We also return the result from the ResourceSaver.save method, so if there’s an error in this step, the editor will know about it.

Platform variants and generated files

You may have noticed that our plugin ignored two arguments of the import method. Those are return arguments (hence the r at the beginning of their name), which means that the editor will read from them after calling your import method. Both of them are arrays that you can fill with information.

The r_platform_variants argument is used if you need to import the resource differently depending on the target platform. While it’s called platform variants, it is based on the presence of feature tags, so even the same platform can have multiple variants depending on the setup.

To import a platform variant, you need to save it with the feature tag before the extension, and then push the tag to the r_platform_variants array so the editor can know that you did.

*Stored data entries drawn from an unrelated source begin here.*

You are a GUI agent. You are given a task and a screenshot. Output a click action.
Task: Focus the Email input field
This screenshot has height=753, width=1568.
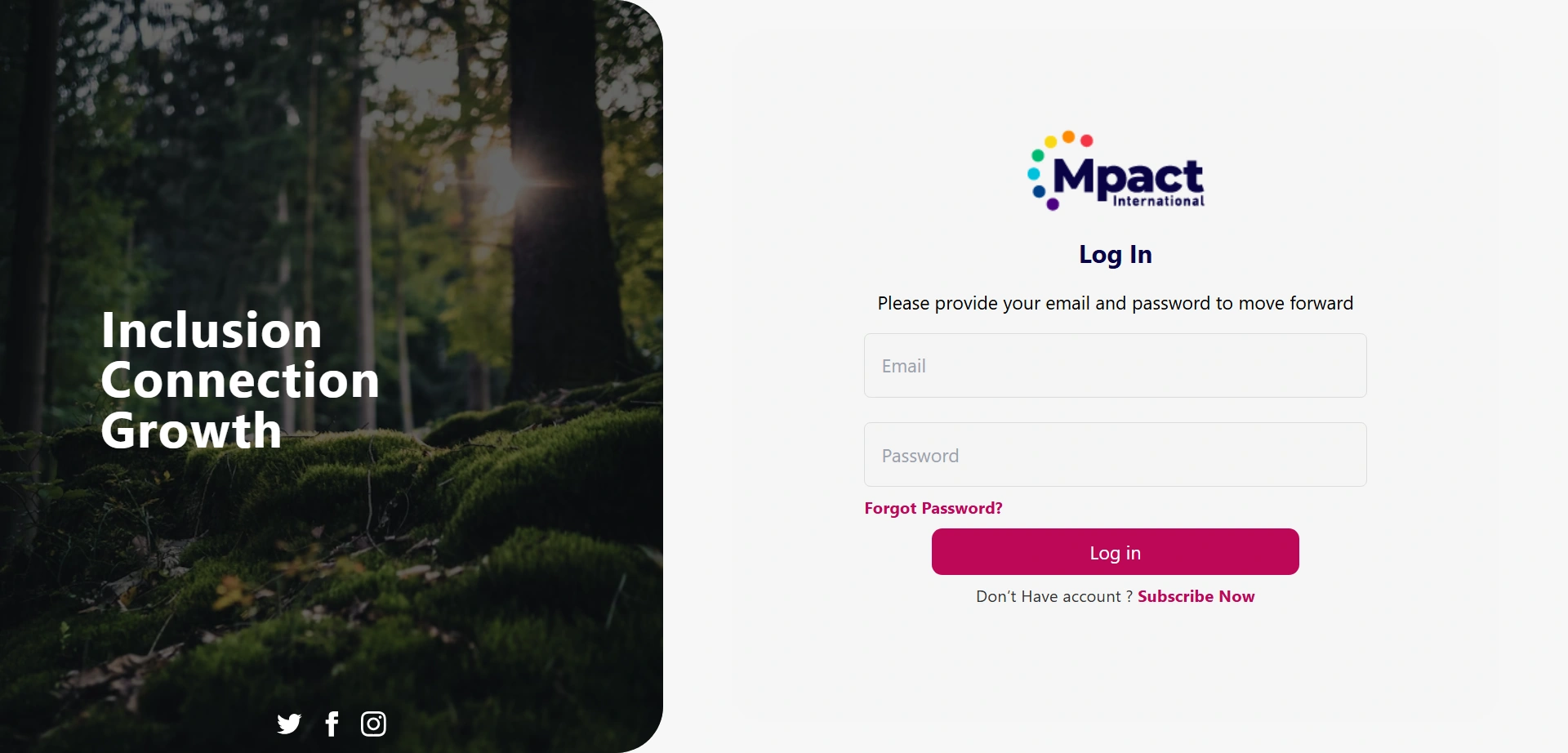(1116, 366)
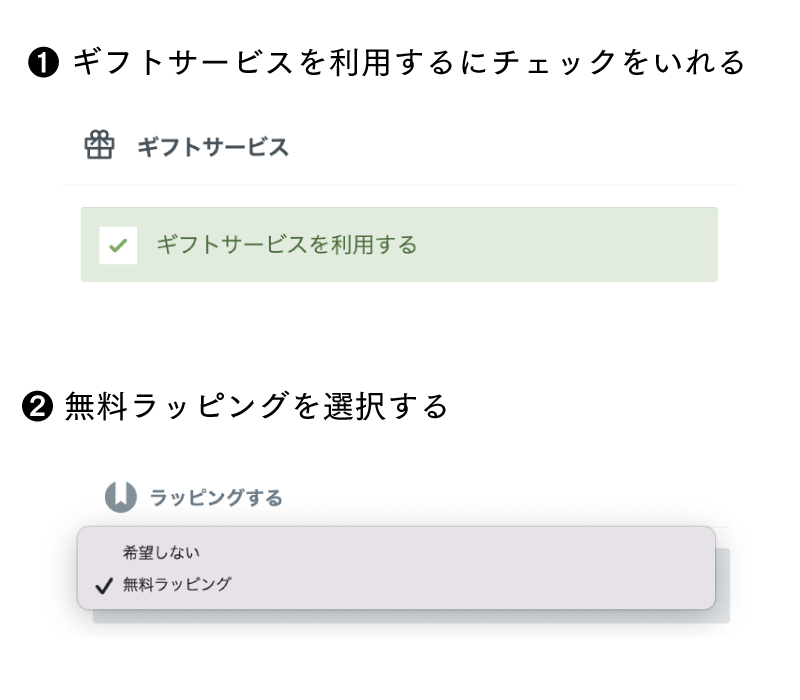Click blank space inside the dropdown popup
This screenshot has height=700, width=800.
[x=459, y=567]
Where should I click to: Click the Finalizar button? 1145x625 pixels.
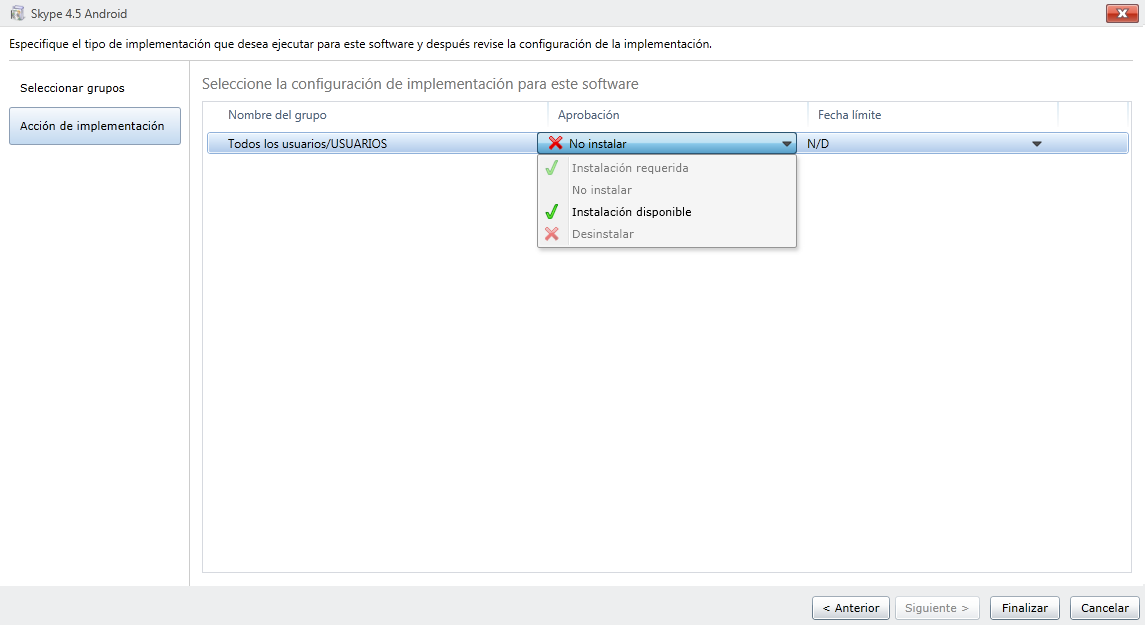(x=1024, y=608)
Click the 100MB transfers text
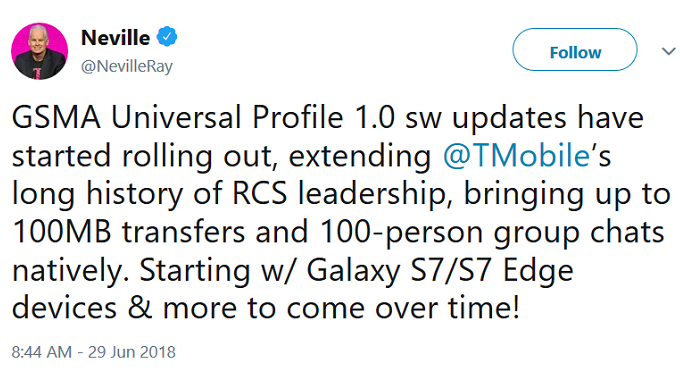 (129, 232)
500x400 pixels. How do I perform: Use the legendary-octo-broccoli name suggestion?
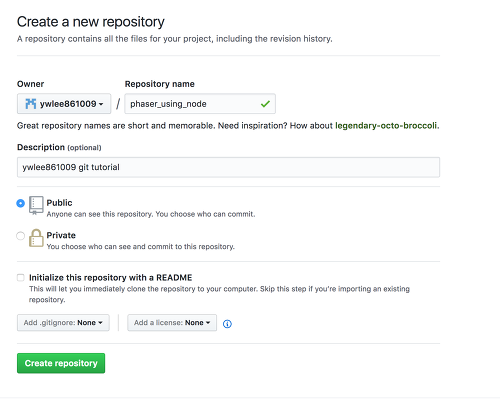[x=386, y=126]
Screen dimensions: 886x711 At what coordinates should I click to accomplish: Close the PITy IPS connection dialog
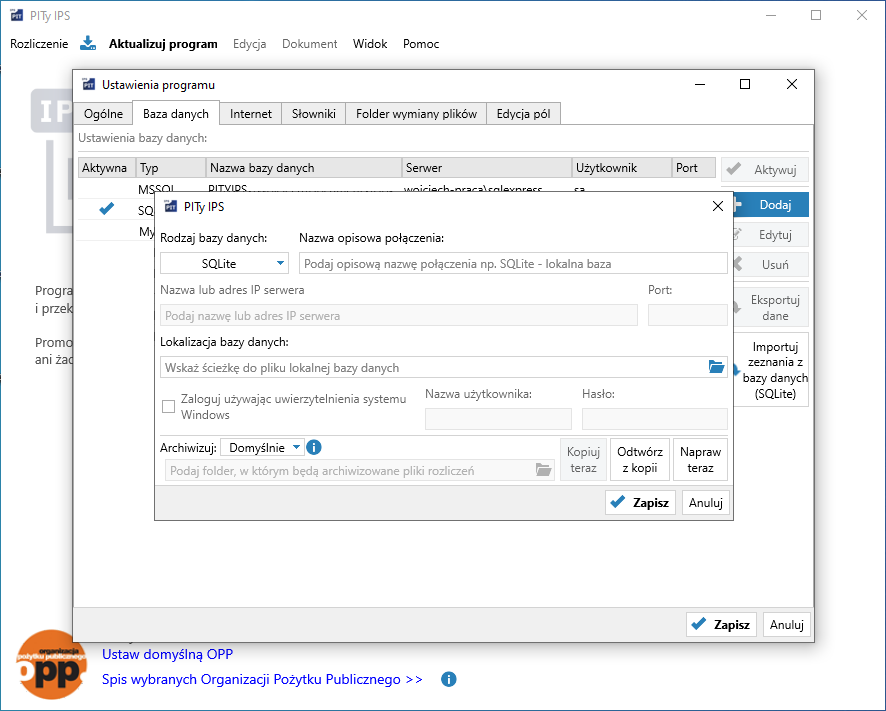[717, 206]
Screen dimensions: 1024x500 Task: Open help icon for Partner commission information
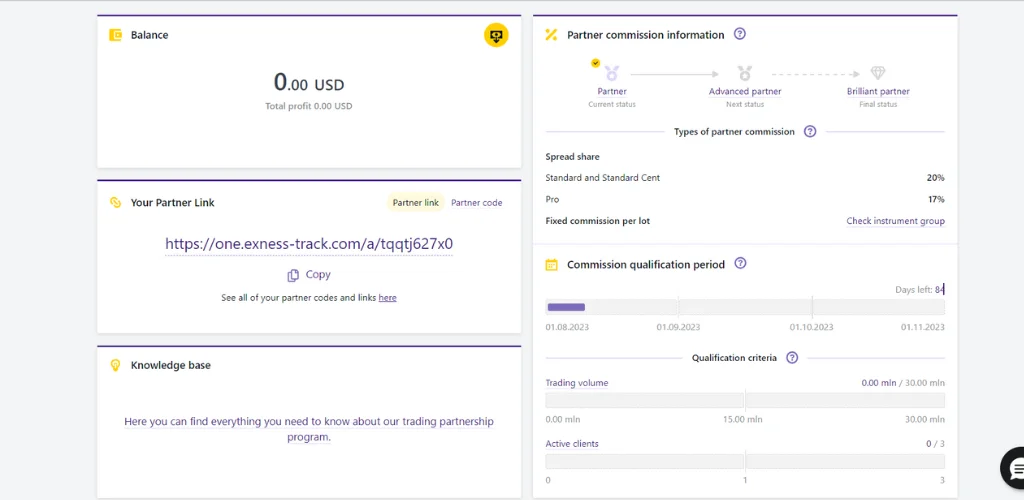pyautogui.click(x=740, y=34)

For an example, let’s say we save a different material for mobile platform. We would need to do something like the following:

r_platform_variants.push_back("mobile")
return ResourceSaver.save("%s.%s.%s" % [save_path, "mobile", get_save_extension()], mobile_material)

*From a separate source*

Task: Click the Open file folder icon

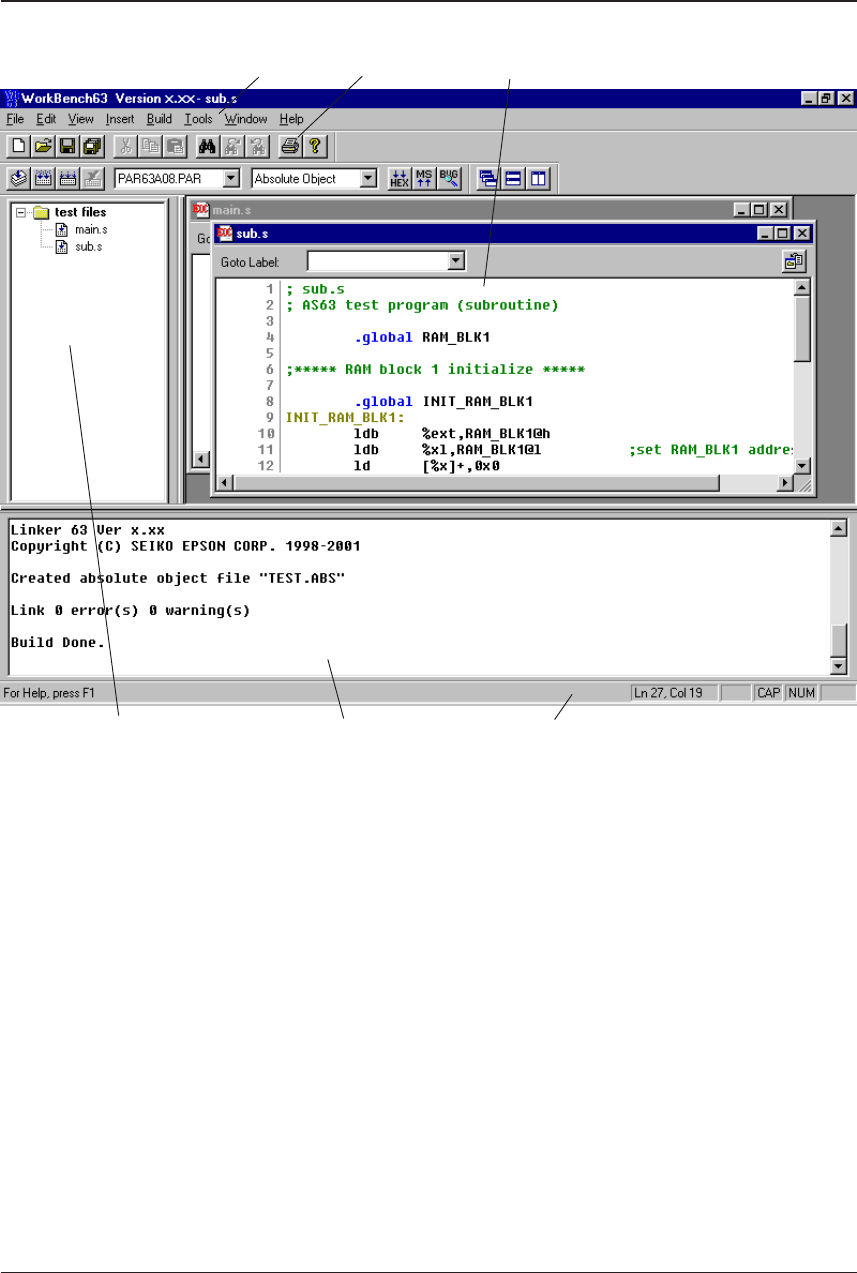Action: click(43, 146)
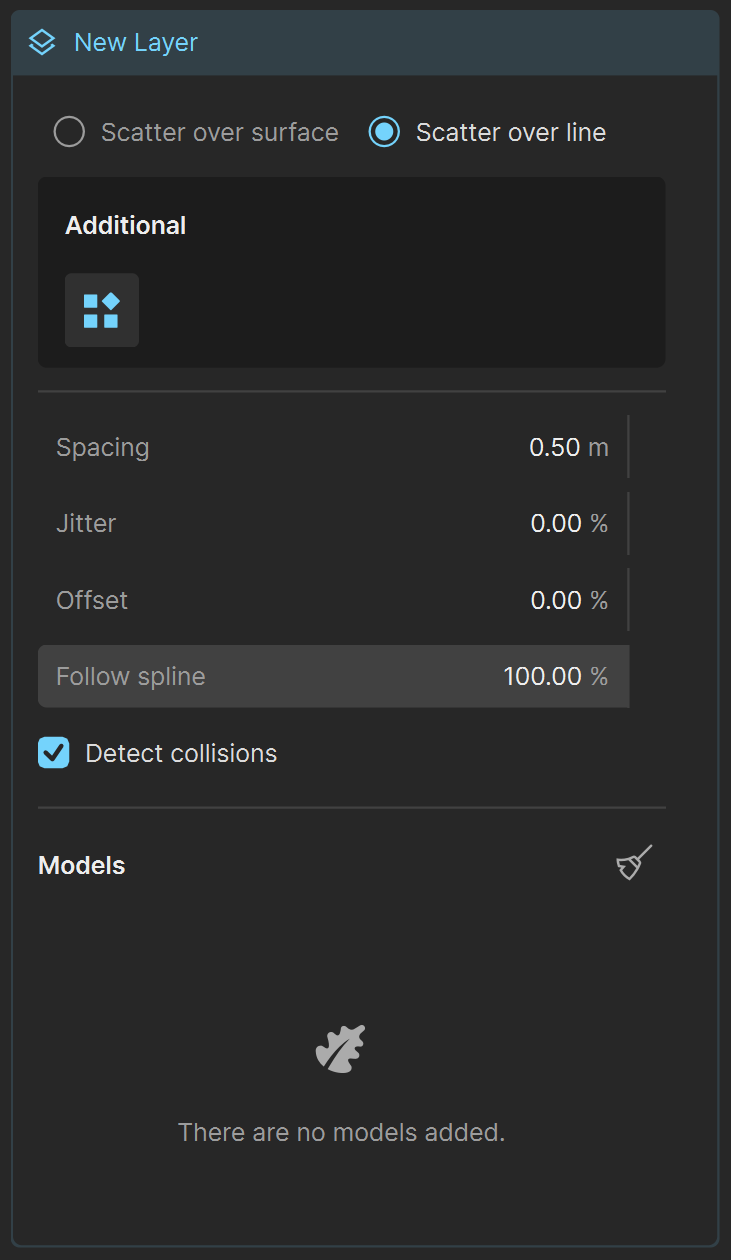731x1260 pixels.
Task: Click the layers icon beside New Layer
Action: pyautogui.click(x=42, y=43)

The r_gen_files argument is meant for extra files that are generated during your import process and need to be kept. The editor will look at it to understand the dependencies and make sure the extra file is not inadvertently deleted.

This is also an array and should be filled with full paths of the files you save. As an example, let’s create another material for the next pass and save it in a different file:

var next_pass = SpatialMaterial.new()
next_pass.albedo_color = color.inverted()
var next_pass_path = "%s.next_pass.%s" % [save_path, get_save_extension()]

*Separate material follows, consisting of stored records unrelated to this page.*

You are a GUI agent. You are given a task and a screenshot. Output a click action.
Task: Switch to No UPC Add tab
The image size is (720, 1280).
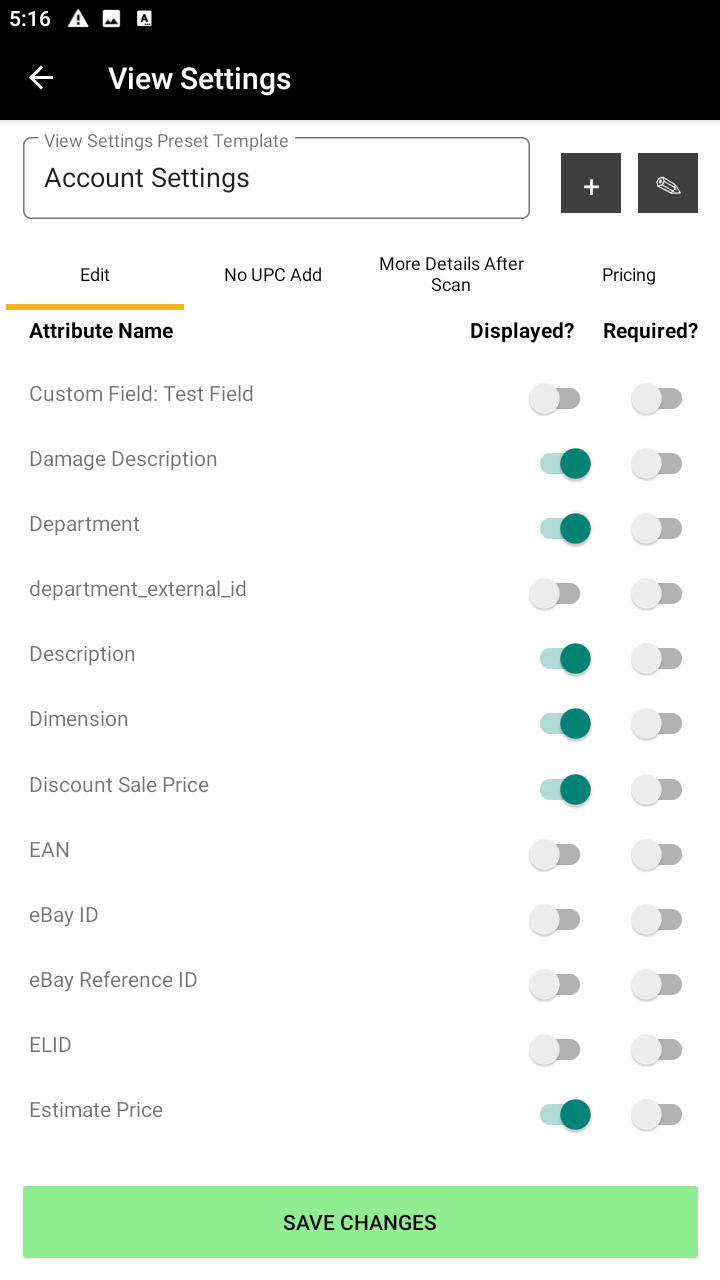click(273, 275)
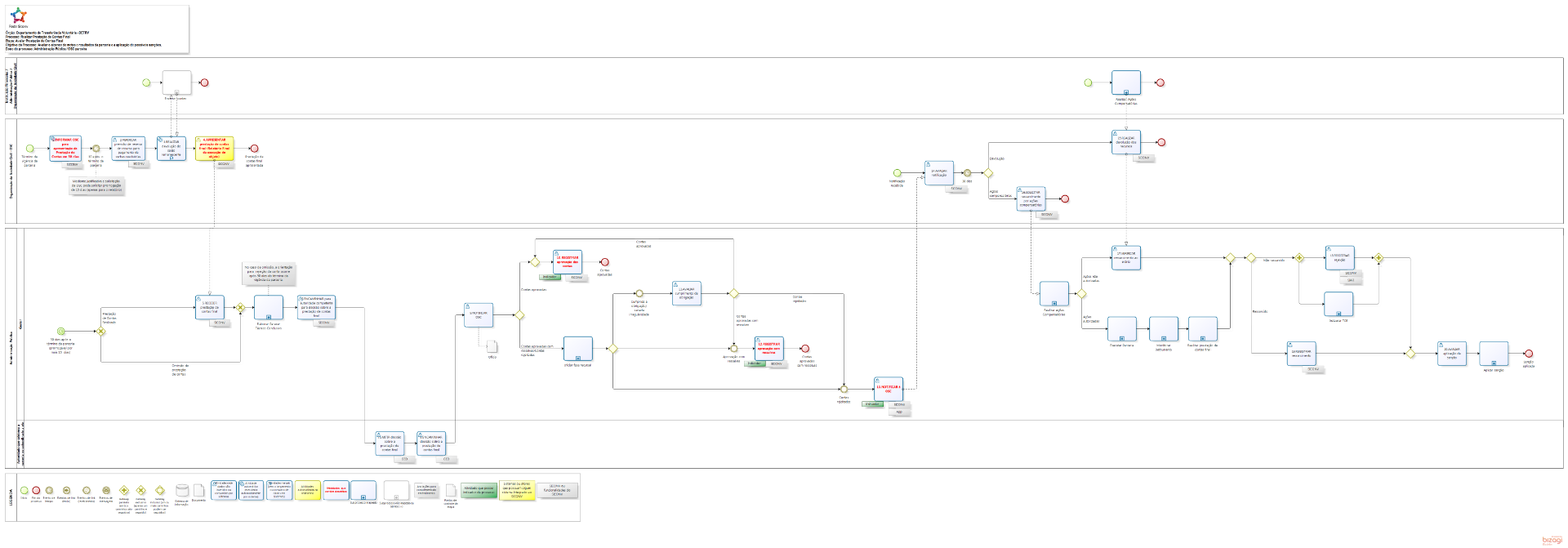
Task: Expand the 'Iniciar fase recursal' subprocess
Action: [578, 349]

err = ResourceSaver.save(next_pass_path, next_pass)
if err != OK:
    return err
r_gen_files.push_back(next_pass_path)

Trying the plugin

This has been theoretical, but now that the import plugin is done, let’s test it. Make sure you created the sample file (with the contents described in the introduction section) and save it as test.mtxt. Then activate the plugin in the Project Settings.

If everything goes well, the import plugin is added to the editor and the file system is scanned, making the custom resource appear on the FileSystem dock. If you select it and focus the Import dock, you can see the only option to select there.

Create a MeshInstance node in the scene, and for its Mesh property set up a new SphereMesh. Unfold the Material section in the Inspector and then drag the file from the FileSystem dock to the material property. The object will update in the viewport with the blue color of the imported material.

../../../_images/import_plugin_trying.png

Go to Import dock, enable the “Use Red Anyway” option, and click on “Reimport”. This will update the imported material and should automatically update the view showing the red color instead.

And that’s it! Your first import plugin is done! Now get creative and make plugins for your own beloved formats. This can be quite useful to write your data in a custom format and then use it in Godot as if they were native resources. This shows how the import system is powerful and extendable.